Formation of blood clots in the lower extremities is a well recognized complication of all surgical procedures. Blood clots (deep vein thrombosis, DVT) are commonly feared, but the occurrence in current practice is actually quite low, about three per hundred (3%). In patients with certain venous problems and specific medical conditions the risk is increased, but the overall numbers are quite low, about six per hundred (6%) among the patients in our practice.
A leg blood clot may move to the lungs causing chest symptoms and pulmonary problems. The chance of this occurring is much lower than the chance of forming leg blood clots. If you have chest pain or shortness of breath after surgery, call the doctor or proceed to the emergency room immediately. Death from such an occurrence can occur, although it is rare.
Patients undergoing surgical procedures in our practice are routinely given blood thinners (anticoagulation) before, and after the procedure. Patients undergoing stent procedures are also given blood thinners during the procedure. Administration of blood thinners reduces the chances of blood clot formation. Other measures that further reduce the chance of blood clot formation are also provided in the postoperative period, for example, leg/foot compression and early ambulation.

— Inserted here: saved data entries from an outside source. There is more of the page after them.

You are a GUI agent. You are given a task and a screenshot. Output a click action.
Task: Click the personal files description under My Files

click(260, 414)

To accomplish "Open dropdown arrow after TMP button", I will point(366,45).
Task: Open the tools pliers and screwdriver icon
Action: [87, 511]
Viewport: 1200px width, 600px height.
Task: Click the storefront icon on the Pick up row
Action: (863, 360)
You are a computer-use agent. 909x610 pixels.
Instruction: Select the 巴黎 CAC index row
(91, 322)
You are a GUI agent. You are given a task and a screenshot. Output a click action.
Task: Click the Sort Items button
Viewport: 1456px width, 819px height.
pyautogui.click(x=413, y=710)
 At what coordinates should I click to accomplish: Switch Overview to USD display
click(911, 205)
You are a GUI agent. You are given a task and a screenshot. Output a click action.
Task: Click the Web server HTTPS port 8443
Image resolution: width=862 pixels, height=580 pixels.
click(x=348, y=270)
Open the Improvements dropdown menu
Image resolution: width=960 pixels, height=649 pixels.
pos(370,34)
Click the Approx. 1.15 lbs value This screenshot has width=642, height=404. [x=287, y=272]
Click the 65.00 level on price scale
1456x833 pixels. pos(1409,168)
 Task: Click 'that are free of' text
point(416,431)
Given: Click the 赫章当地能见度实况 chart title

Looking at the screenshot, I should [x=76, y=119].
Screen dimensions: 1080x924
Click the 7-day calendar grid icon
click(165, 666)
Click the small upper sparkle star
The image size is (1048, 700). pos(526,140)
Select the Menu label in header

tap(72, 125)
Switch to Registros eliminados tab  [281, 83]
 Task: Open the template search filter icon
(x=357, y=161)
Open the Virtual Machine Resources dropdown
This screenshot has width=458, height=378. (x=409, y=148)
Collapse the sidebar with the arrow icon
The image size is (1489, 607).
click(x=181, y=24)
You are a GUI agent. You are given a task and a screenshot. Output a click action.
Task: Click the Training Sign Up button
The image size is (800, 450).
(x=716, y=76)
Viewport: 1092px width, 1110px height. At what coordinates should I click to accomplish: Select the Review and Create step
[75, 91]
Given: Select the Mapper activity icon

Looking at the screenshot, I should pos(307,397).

Prolonged bed rest and physical inactivity tends to favor blood clot formation, while activity tends to prevent it. It is therefore very important to get out of bed the morning after the operation and start walking. Try to maintain your daily routine activity and exercise daily.
The chances of blood clot formation are greatly reduced by the above measures but not totally eliminated. Currently there are no preventive measures that completely eliminate blood clot formation and resulting complications. This risk therefore remains an unavoidable part of the overall risks of surgery.